Castos em nome de Deus
Em uma
sociedade de sexualidade aflorada, o celibato não é uma opção simples. Um grupo
de jovens, porém, acredita na virtude de se guardar até o casamento
Rafael Campos
A
estudante Jéssica Rocha, 21 anos, namora há três. Sonha com um matrimônio
envolto em todos os pormenores que antecedem o "sim" e, como
representação da sua castidade, vestirá branco ao subir no altar. "Antes
mesmo de começar a namorar, eu e ele decidimos assumir o compromisso de que só
iríamos ter relações sexuais depois do casamento. E estamos esperando
isso", explica. O irmão, Thomas Rocha, 15, segue o mesmo caminho e, mesmo
sem namorada, quer encontrar na mulher da sua vida, alguém que entenda e compartilhe
da sua escolha de aguardar a troca de alianças para experimentar o sexo.

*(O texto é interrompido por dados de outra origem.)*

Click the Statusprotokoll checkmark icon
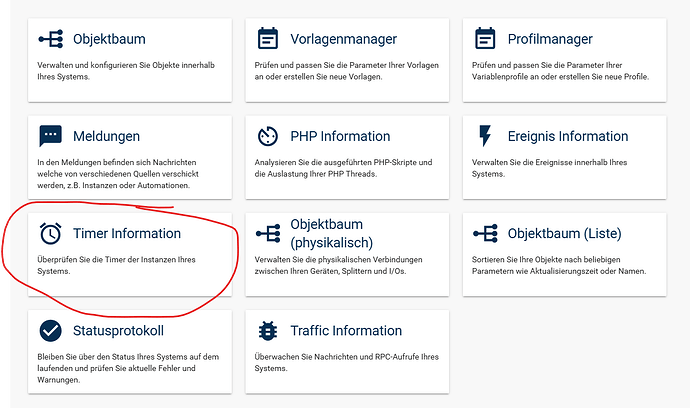This screenshot has width=690, height=408. 50,330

"Me inspiro nos meus pais, que também se casaram virgens: se deu certo
para eles, por que não daria para mim?", questiona.
Os irmãos cresceram em uma família na qual a
castidade é um valor fundamental. E, mesmo a liberdade sexual sendo uma
característica tão disseminada na contemporaneidade, conseguiram encontrar
pessoas que compartilham do mesmo pensamento. Os dois fazem parte do "Eu
escolhi esperar", um grupo ecumênico formado por jovens que se abstêm do
sexo até o casamento.
A comunidade conta hoje com mais de 128 mil
seguidores no Twitter e 638 mil fãs no Facebook. "Acredito que essa espera
vai fazer com que eu conheça mais ainda o meu companheiro. Eu assumi essa
vontade e sigo os princípios religiosos que a definem", declara Jéssica. O
criador da iniciativa, Nelson Júnior, 35 anos, casou-se virgem, há 14, e hoje
tem duas filhas. É teólogo e trabalha com adolescentes há 20 anos.
Para ele, a liberdade sexual deu margem a comportamentos
que geram consequências graves, como o aumento dos casos de gravidez na
puberdade. De acordo com os últimos dados do Ministério da Saúde, 20% das
crianças nascidas no país são filhas de menores de idade. Nelson acredita que,
em nome da liberdade, ocorrem muitas distorções, como o desenvolvimento precoce
da sexualidade. "Se existem tantas campanhas e movimentos pela vida,
contra o câncer, contra as drogas e o racismo, por que não há uma campanha para
fortalecer essa turma? Foi assim que começamos essa mobilização", lembra.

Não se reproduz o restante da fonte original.